[課題 1] 地震と乾パンの文章を2文で要約せよ。
[課題 2] 地震と乾パンの文章に出てくる家の中の場所をすべて挙げよ。
[課題 3] 地震と乾パンの文章を、最後の文の後から書き継げ。

乾パン
グラッと来た時、台所で包丁を研いでいた。オヨヨと思っていると、被さるようにして家中がザワザワっと揺れた。
10月7日、千葉北西部を震源とするマグネチュード6.1の地震があった。震度5強以上の揺れを観測するのは東日本大震災以来だとか。
パニックに陥った42歳は、研いでいた柳刃を持ったまま玄関と居間を行ったり来たりしていたが、やがて静かになった。どちらかといえば、この年齢になっても事に於いて冷静さを欠く自分に恥じ入る結果となった。
翌日の朝刊には、寺田虎彦の言葉がお決まりのように引用されていたが、確かに天災は忘れたころにやってくる。家人に聞いたら、防災グッズは犬用のタオル類がしまってある納戸の奥だという。3.11以降、キャンプ用品メーカーに勤める知人のツテを頼ってまで手に入れた防災グッズは、アップデートされることもなく、普段目につかない場所に追いやられていた。あらためて”備え”の大切さを思う。
乾パンの缶の裏ぶたをあらためていて、ふと思い出したことがある。くだらない寓話だが残しておきたい。
二学期の始まりといえば、防災訓練である。大正生まれの祖母は、川向こうにあがる真っ赤な火の手を見たと、何度も孫の私に語ってくれたものだ。
学校から戻ると、そのまま地域の防災訓練に行かされた。もちろん防災意識からそうしているわけではなく、お菓子がもらえるからである。

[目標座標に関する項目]
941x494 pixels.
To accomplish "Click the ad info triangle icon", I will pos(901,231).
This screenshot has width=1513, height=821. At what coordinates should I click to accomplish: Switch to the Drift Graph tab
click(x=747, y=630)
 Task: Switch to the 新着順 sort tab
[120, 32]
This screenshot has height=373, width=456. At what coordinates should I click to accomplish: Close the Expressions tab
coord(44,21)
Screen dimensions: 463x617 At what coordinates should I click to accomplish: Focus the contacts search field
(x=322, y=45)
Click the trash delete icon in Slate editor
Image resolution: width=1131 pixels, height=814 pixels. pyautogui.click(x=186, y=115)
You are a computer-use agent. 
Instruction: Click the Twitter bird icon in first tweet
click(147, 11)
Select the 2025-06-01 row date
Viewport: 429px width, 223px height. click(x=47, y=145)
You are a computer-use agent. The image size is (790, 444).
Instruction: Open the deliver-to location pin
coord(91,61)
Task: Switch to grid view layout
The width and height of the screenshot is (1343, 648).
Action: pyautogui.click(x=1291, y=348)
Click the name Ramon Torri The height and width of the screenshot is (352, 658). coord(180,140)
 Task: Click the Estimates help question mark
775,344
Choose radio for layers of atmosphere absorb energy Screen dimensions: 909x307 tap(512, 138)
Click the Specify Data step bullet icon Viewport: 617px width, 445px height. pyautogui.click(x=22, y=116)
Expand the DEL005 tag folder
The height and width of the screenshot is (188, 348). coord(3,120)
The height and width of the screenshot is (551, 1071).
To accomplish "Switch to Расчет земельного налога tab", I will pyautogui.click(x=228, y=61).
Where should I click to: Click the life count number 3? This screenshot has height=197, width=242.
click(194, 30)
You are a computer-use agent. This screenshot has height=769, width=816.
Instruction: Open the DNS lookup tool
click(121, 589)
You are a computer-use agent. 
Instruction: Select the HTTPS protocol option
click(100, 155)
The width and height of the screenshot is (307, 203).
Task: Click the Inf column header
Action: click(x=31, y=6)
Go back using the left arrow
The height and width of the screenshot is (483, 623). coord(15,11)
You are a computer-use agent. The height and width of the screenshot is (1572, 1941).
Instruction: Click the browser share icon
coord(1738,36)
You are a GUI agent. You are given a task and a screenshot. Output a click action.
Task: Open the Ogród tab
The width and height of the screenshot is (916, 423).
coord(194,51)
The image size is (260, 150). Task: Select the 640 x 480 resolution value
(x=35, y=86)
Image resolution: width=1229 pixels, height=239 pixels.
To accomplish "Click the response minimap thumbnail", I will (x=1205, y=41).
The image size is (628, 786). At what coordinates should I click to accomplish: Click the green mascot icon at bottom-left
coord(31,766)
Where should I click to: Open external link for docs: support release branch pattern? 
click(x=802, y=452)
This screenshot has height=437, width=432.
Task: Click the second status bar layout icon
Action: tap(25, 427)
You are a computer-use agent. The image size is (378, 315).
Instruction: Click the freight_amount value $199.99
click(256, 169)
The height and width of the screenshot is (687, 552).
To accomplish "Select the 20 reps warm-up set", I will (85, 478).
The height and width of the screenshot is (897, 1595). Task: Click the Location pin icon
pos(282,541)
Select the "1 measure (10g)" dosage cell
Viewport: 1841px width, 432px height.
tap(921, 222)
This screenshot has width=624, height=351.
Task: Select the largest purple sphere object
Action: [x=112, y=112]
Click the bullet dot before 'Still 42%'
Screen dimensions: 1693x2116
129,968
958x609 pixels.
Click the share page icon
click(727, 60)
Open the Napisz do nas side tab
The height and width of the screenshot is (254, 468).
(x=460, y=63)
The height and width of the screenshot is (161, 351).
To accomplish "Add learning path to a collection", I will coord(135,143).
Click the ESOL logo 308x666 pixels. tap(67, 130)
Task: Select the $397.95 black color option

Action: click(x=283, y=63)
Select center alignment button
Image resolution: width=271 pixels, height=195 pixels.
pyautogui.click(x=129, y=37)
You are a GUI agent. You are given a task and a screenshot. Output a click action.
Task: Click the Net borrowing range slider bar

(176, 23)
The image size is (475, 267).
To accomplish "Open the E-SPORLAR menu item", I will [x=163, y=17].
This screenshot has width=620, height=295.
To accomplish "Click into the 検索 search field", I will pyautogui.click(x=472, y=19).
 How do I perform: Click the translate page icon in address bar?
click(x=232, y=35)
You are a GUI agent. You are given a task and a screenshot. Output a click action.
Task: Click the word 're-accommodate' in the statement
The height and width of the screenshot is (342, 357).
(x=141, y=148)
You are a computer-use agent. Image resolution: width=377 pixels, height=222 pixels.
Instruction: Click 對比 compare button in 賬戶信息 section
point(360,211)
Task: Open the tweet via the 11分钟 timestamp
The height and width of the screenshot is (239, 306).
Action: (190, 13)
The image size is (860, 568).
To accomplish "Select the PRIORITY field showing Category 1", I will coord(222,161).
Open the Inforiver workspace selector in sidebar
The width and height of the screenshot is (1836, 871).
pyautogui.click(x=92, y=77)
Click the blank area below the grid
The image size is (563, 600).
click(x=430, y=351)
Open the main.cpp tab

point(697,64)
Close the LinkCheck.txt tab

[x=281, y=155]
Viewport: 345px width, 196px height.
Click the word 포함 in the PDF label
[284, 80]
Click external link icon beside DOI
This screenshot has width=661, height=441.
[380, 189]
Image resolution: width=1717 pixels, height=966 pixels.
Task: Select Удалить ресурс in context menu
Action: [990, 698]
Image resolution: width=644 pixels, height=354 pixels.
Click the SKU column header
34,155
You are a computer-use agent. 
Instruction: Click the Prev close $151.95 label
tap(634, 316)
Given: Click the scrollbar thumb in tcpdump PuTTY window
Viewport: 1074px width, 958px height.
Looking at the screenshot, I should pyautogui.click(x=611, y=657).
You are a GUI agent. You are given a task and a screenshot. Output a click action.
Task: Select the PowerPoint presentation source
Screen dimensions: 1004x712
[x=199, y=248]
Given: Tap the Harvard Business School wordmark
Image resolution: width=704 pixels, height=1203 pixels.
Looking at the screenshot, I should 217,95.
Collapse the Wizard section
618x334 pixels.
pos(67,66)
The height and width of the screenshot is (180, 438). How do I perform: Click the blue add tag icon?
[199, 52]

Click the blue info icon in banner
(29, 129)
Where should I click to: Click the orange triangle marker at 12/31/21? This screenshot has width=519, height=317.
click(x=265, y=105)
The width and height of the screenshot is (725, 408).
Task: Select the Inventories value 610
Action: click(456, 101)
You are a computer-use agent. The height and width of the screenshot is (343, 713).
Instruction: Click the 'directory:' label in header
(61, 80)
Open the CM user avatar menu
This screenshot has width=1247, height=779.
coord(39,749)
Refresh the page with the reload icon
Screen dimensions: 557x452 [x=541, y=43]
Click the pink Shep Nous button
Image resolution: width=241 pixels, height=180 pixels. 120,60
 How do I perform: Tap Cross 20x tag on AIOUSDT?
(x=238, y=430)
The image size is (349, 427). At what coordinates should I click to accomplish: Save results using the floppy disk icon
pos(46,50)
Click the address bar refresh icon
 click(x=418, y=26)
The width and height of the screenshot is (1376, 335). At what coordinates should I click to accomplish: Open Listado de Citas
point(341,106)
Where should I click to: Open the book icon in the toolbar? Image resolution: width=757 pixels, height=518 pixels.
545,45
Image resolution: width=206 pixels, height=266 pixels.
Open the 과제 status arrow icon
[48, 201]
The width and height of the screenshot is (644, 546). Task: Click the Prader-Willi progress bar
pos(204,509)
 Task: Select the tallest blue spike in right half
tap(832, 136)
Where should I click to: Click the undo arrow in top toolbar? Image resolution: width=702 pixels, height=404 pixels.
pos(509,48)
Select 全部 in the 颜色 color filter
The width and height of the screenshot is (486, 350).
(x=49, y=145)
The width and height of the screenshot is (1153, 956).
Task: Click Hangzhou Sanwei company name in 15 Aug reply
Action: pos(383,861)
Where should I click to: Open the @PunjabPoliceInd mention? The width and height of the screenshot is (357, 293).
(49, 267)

[解答 1] 10月7日に千葉北西部を震源とするマグネチュード6.1の地震があり、台所で包丁を研いでいた筆者は慌てて玄関と居間を行き来して、冷静さを欠いた自分を恥じた。防災グッズが納戸の奥に追いやられていたことに備えの大切さを思い、乾パンの缶を調べるうちに、学校から戻ると菓子目当てで地域の防災訓練に行かされたことを思い出した。

[解答 2] 台所、玄関、居間、納戸

[解答 3]
考えてみれば妙な訓練である。「防犯」というワッペンをつけた変なオッサンたちは、パイプ椅子から腰もあげず、タバコやお茶を呑んでいるだけだった。時折”もっと早く!”と声をかけてくるが、「学校の避難訓練であんな態度だったら、先生に張り倒されるよ」と母に抗議した記憶がある。
ともあれ少年たちはビニール袋いっぱいの菓子や果物をもらえば、「おさない・かけない・しゃべらない」などお構いなしである。弟と二人でどっちが少ないなどとやりあったものだ。
乾パンが入っていた。キャッシュカードを一回り大きくした大きさの乾パンが4枚、真空パックの中に閉じられていた。当時は祖母も含め、5人家族だった。飼っていたキャバリヤ犬も入れれば、5.5人とも言える。
足りない。弟がもらってきた分を入れても、2日目には家族の何人かは空腹に耐えなければならない。その小学4年生なりのシミュレーションに、涙が止まらなくなってしまった。
――もし祖母がいう赤い空が再来したら。
当時は竹を編んだ垣根の家も少なくなかったので、下町はあっという間に火の海と化すだろう。
全員ガレキに押しつぶされずに生き残ったという仮定から始まるが、焼けくすぶる大黒柱を囲みながらどんな会話をするのだろうと考えた。
「アタシたちは大丈夫だから、乾パンはおまえたちが食べなさい…」
それはとても10歳には処理しきれない感情だった。家族5人が揃っての我が家なのだ。煤で汚れた両親の横顔を見ながら、俺たち兄弟だけ乾パンをむさぼることなどできない。気付いたら乾パンの袋を握りしめて嗚咽を漏らしていた。
それから数日後のことである。冷蔵庫の上にあるかき餅の空き缶から、乾パン4枚とも消えるという事件が起きた。私は怒りに震えた。部屋に戻るなり、弟の襟首をねじり上げた。
「やぃテメェ!乾パンを喰いやがったな!」
今から思えば可愛そうなことをした。騒ぎを聞きつけた母親に引っぱたかれた。犯人はこの主婦だった。
「あんなモソモソしたの食べないでしょ?だからアタシがピーナッツバターを塗って全部食べた。缶の中のお菓子がいつまであると思うんじゃない!」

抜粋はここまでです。